Items:
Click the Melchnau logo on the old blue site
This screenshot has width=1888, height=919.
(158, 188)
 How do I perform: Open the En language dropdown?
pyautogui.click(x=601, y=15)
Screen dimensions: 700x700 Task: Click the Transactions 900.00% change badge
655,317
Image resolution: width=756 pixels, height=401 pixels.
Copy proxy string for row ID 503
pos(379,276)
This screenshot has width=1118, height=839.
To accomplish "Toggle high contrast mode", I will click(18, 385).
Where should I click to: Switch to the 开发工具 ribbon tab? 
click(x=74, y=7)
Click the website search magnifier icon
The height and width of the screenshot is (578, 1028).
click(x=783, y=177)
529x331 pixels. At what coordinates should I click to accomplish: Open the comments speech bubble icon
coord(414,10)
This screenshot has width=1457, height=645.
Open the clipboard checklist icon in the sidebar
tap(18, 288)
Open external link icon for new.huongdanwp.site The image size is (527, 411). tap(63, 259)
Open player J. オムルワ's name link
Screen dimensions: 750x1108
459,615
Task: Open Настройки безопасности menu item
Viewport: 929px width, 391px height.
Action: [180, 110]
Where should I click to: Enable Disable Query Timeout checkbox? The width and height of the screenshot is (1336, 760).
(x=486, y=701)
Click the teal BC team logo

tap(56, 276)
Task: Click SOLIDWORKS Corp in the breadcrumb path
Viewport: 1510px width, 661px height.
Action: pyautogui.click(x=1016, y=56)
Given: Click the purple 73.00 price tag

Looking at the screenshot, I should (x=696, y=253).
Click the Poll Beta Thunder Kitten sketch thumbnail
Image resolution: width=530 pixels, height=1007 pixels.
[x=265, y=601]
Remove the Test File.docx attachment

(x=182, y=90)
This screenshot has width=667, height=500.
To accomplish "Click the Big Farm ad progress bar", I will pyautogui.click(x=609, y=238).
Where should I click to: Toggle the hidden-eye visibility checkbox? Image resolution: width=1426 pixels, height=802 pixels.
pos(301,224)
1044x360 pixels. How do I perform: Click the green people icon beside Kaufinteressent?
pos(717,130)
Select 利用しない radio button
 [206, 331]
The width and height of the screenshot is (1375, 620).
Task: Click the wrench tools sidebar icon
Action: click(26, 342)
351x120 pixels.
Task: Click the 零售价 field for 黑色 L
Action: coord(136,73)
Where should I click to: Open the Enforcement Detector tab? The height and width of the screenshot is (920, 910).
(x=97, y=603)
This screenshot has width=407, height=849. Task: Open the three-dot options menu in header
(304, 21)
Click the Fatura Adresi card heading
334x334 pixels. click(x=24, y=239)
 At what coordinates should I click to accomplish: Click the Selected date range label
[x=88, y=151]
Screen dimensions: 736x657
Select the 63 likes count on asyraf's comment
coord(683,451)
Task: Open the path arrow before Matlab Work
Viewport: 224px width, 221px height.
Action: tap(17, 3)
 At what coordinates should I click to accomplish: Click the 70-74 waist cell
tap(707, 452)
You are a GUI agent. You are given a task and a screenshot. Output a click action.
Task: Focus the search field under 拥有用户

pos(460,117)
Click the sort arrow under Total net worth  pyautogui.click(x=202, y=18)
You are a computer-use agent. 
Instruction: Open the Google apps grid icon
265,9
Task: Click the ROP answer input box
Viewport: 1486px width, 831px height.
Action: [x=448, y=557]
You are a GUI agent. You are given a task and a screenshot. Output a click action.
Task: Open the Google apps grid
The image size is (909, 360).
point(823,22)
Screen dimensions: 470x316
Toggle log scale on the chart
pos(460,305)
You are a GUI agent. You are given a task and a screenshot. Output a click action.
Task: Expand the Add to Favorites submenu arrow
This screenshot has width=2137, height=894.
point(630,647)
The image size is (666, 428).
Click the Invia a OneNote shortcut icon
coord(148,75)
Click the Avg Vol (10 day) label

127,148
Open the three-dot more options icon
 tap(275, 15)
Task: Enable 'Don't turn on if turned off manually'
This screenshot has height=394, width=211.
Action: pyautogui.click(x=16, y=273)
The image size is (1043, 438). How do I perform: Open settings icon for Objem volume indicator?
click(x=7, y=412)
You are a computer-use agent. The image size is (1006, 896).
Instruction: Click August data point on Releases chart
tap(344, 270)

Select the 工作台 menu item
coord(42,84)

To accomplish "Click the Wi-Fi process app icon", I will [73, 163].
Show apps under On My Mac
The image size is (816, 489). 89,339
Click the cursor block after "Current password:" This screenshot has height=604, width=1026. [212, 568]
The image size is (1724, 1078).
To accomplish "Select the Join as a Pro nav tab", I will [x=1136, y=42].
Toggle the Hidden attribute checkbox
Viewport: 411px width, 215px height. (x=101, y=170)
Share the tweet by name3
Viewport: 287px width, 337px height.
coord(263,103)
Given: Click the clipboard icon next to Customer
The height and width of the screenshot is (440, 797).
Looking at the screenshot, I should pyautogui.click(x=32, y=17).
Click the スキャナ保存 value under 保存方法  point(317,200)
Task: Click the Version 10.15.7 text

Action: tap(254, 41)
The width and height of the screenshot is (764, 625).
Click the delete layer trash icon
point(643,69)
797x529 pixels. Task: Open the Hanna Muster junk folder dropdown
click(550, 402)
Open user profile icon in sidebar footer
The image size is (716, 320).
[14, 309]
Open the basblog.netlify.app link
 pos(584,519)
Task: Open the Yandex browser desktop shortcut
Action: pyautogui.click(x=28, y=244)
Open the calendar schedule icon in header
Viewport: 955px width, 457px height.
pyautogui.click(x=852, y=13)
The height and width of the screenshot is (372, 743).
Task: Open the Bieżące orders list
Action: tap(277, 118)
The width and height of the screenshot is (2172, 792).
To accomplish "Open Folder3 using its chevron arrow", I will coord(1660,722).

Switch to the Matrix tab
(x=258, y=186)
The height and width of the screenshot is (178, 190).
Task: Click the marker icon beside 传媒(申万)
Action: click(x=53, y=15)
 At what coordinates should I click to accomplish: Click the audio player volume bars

Exercise directions: Copy out every line of the data above, word for word and in the same order.

Solution to this exercise:
Click the Melchnau logo on the old blue site
This screenshot has width=1888, height=919.
(158, 188)
 How do I perform: Open the En language dropdown?
pyautogui.click(x=601, y=15)
Screen dimensions: 700x700 Task: Click the Transactions 900.00% change badge
655,317
Image resolution: width=756 pixels, height=401 pixels.
Copy proxy string for row ID 503
pos(379,276)
This screenshot has width=1118, height=839.
To accomplish "Toggle high contrast mode", I will click(18, 385).
Where should I click to: Switch to the 开发工具 ribbon tab? 
click(x=74, y=7)
Click the website search magnifier icon
The height and width of the screenshot is (578, 1028).
click(x=783, y=177)
529x331 pixels. At what coordinates should I click to accomplish: Open the comments speech bubble icon
coord(414,10)
This screenshot has width=1457, height=645.
Open the clipboard checklist icon in the sidebar
tap(18, 288)
Open external link icon for new.huongdanwp.site The image size is (527, 411). tap(63, 259)
Open player J. オムルワ's name link
Screen dimensions: 750x1108
459,615
Task: Open Настройки безопасности menu item
Viewport: 929px width, 391px height.
Action: [180, 110]
Where should I click to: Enable Disable Query Timeout checkbox? The width and height of the screenshot is (1336, 760).
(x=486, y=701)
Click the teal BC team logo

tap(56, 276)
Task: Click SOLIDWORKS Corp in the breadcrumb path
Viewport: 1510px width, 661px height.
Action: pyautogui.click(x=1016, y=56)
Given: Click the purple 73.00 price tag

Looking at the screenshot, I should (x=696, y=253).
Click the Poll Beta Thunder Kitten sketch thumbnail
Image resolution: width=530 pixels, height=1007 pixels.
[x=265, y=601]
Remove the Test File.docx attachment

(x=182, y=90)
This screenshot has width=667, height=500.
To accomplish "Click the Big Farm ad progress bar", I will pyautogui.click(x=609, y=238).
Where should I click to: Toggle the hidden-eye visibility checkbox? Image resolution: width=1426 pixels, height=802 pixels.
pos(301,224)
1044x360 pixels. How do I perform: Click the green people icon beside Kaufinteressent?
pos(717,130)
Select 利用しない radio button
 [206, 331]
The width and height of the screenshot is (1375, 620).
Task: Click the wrench tools sidebar icon
Action: click(26, 342)
351x120 pixels.
Task: Click the 零售价 field for 黑色 L
Action: coord(136,73)
Where should I click to: Open the Enforcement Detector tab? The height and width of the screenshot is (920, 910).
(x=97, y=603)
This screenshot has width=407, height=849. Task: Open the three-dot options menu in header
(304, 21)
Click the Fatura Adresi card heading
334x334 pixels. click(x=24, y=239)
 At what coordinates should I click to accomplish: Click the Selected date range label
[x=88, y=151]
Screen dimensions: 736x657
Select the 63 likes count on asyraf's comment
coord(683,451)
Task: Open the path arrow before Matlab Work
Viewport: 224px width, 221px height.
Action: tap(17, 3)
 At what coordinates should I click to accomplish: Click the 70-74 waist cell
tap(707, 452)
You are a GUI agent. You are given a task and a screenshot. Output a click action.
Task: Focus the search field under 拥有用户

pos(460,117)
Click the sort arrow under Total net worth  pyautogui.click(x=202, y=18)
You are a computer-use agent. 
Instruction: Open the Google apps grid icon
265,9
Task: Click the ROP answer input box
Viewport: 1486px width, 831px height.
Action: [x=448, y=557]
You are a GUI agent. You are given a task and a screenshot. Output a click action.
Task: Open the Google apps grid
The image size is (909, 360).
point(823,22)
Screen dimensions: 470x316
Toggle log scale on the chart
pos(460,305)
You are a GUI agent. You are given a task and a screenshot. Output a click action.
Task: Expand the Add to Favorites submenu arrow
This screenshot has width=2137, height=894.
point(630,647)
The image size is (666, 428).
Click the Invia a OneNote shortcut icon
coord(148,75)
Click the Avg Vol (10 day) label

127,148
Open the three-dot more options icon
 tap(275, 15)
Task: Enable 'Don't turn on if turned off manually'
This screenshot has height=394, width=211.
Action: pyautogui.click(x=16, y=273)
The image size is (1043, 438). How do I perform: Open settings icon for Objem volume indicator?
click(x=7, y=412)
You are a computer-use agent. The image size is (1006, 896).
Instruction: Click August data point on Releases chart
tap(344, 270)

Select the 工作台 menu item
coord(42,84)

To accomplish "Click the Wi-Fi process app icon", I will [73, 163].
Show apps under On My Mac
The image size is (816, 489). 89,339
Click the cursor block after "Current password:" This screenshot has height=604, width=1026. [212, 568]
The image size is (1724, 1078).
To accomplish "Select the Join as a Pro nav tab", I will [x=1136, y=42].
Toggle the Hidden attribute checkbox
Viewport: 411px width, 215px height. (x=101, y=170)
Share the tweet by name3
Viewport: 287px width, 337px height.
coord(263,103)
Given: Click the clipboard icon next to Customer
The height and width of the screenshot is (440, 797).
Looking at the screenshot, I should pyautogui.click(x=32, y=17).
Click the スキャナ保存 value under 保存方法  point(317,200)
Task: Click the Version 10.15.7 text

Action: tap(254, 41)
The width and height of the screenshot is (764, 625).
Click the delete layer trash icon
point(643,69)
797x529 pixels. Task: Open the Hanna Muster junk folder dropdown
click(550, 402)
Open user profile icon in sidebar footer
The image size is (716, 320).
[14, 309]
Open the basblog.netlify.app link
 pos(584,519)
Task: Open the Yandex browser desktop shortcut
Action: pyautogui.click(x=28, y=244)
Open the calendar schedule icon in header
Viewport: 955px width, 457px height.
pyautogui.click(x=852, y=13)
The height and width of the screenshot is (372, 743).
Task: Open the Bieżące orders list
Action: tap(277, 118)
The width and height of the screenshot is (2172, 792).
To accomplish "Open Folder3 using its chevron arrow", I will coord(1660,722).

Switch to the Matrix tab
(x=258, y=186)
The height and width of the screenshot is (178, 190).
Task: Click the marker icon beside 传媒(申万)
Action: click(x=53, y=15)
 At what coordinates should I click to accomplish: Click the audio player volume bars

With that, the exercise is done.